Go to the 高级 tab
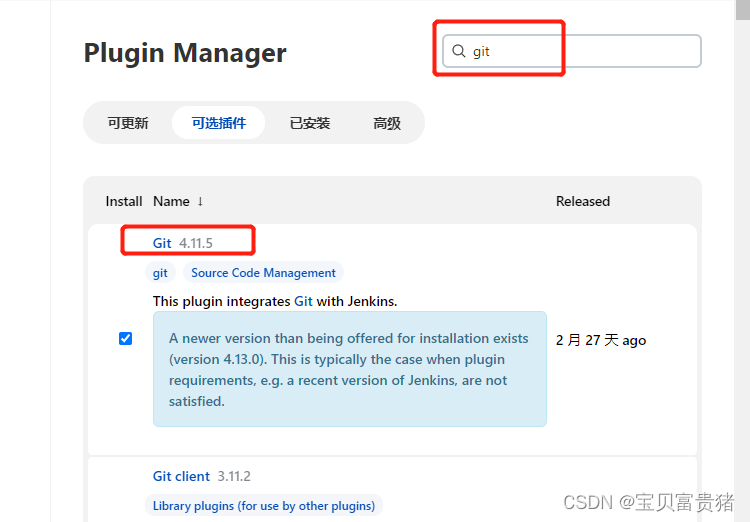Image resolution: width=750 pixels, height=522 pixels. 387,123
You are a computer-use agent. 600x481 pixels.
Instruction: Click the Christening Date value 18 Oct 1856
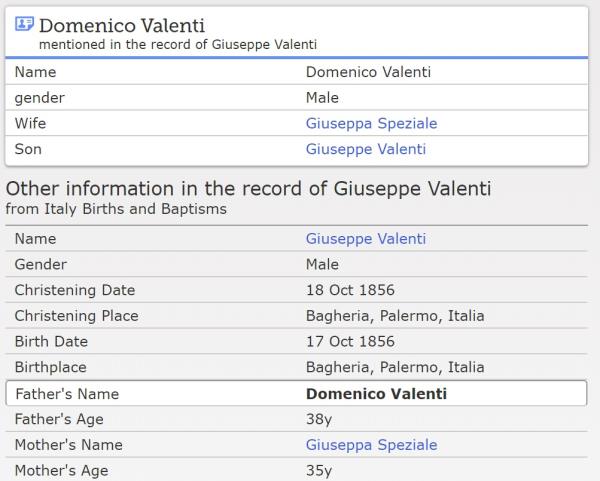(350, 291)
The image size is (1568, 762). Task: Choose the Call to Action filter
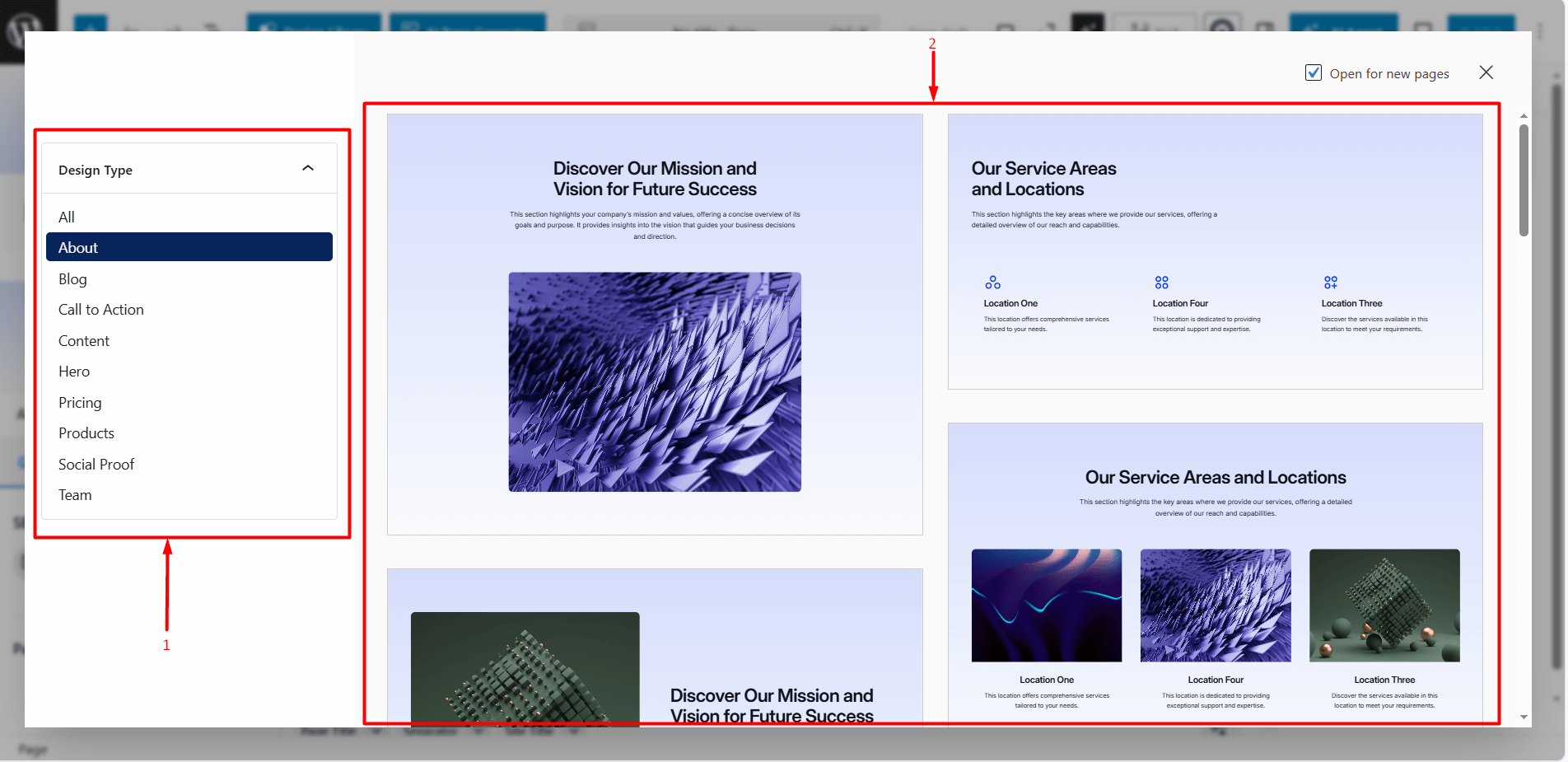click(101, 309)
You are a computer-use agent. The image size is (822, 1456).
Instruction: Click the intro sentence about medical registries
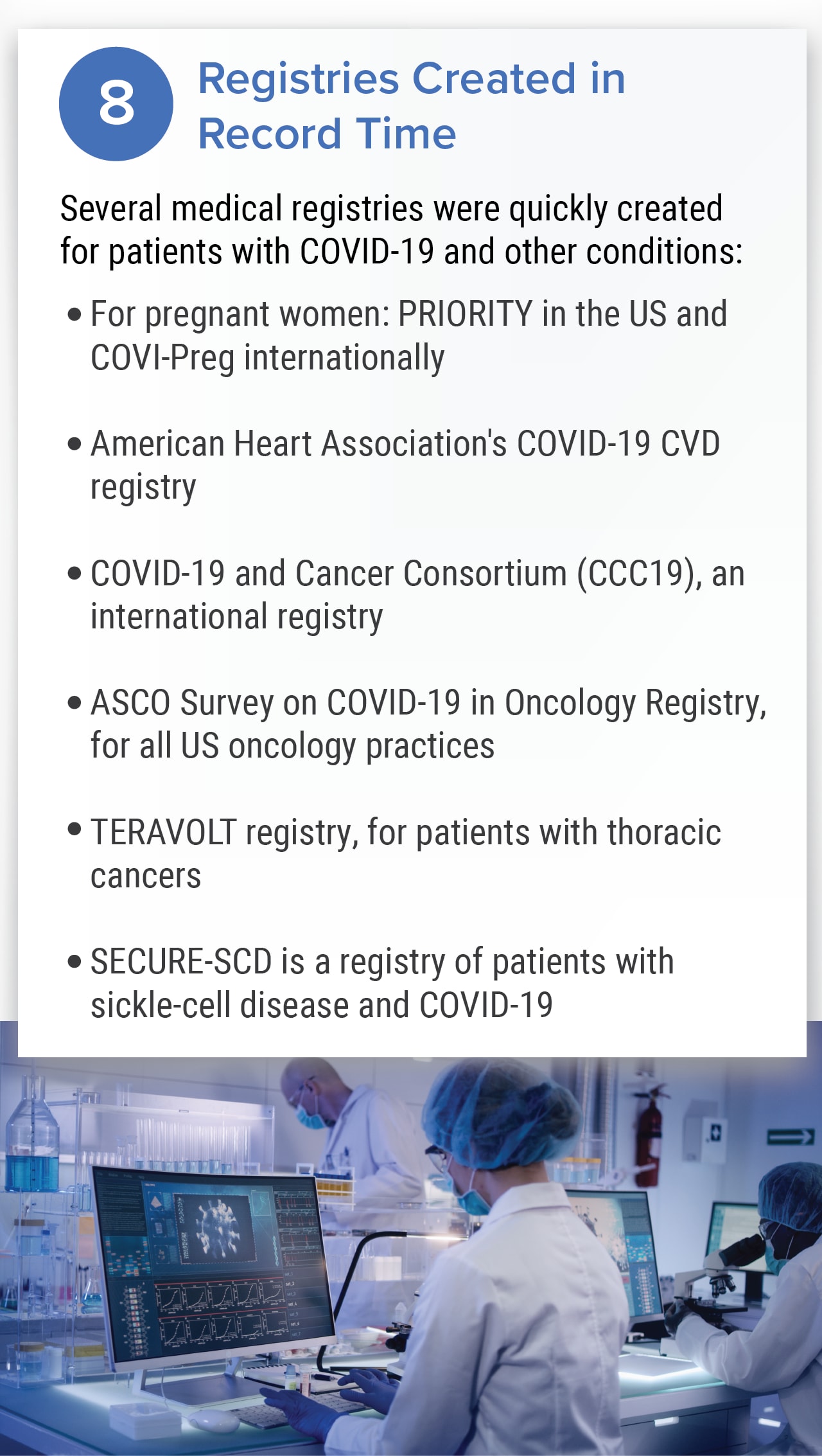point(401,229)
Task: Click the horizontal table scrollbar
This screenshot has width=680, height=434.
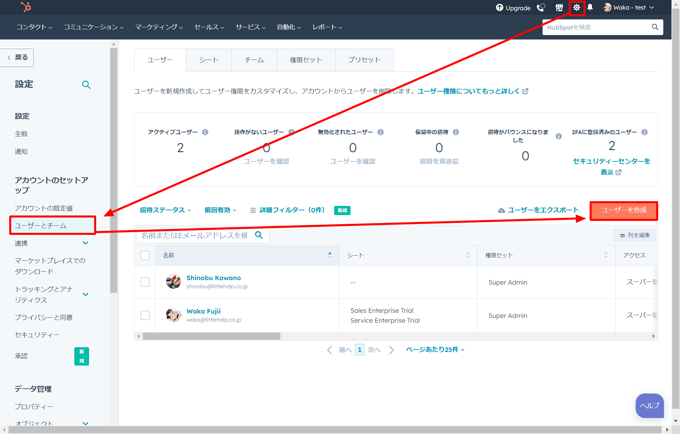Action: 210,336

• _Set exercise_: Rewrite the data starting at the line containing "The image size is (1568, 762)." and ending at the last line, swapping "filter" for "menu" and keeping everything else the same. Omit the pictures.

• _Full response_:
The image size is (1568, 762). Task: Choose the Call to Action menu
click(101, 309)
You are a computer-use agent. The image size is (822, 1456).
Instruction: Click the intro sentence about medical registries
point(401,229)
Task: Click the horizontal table scrollbar
This screenshot has width=680, height=434.
Action: 210,336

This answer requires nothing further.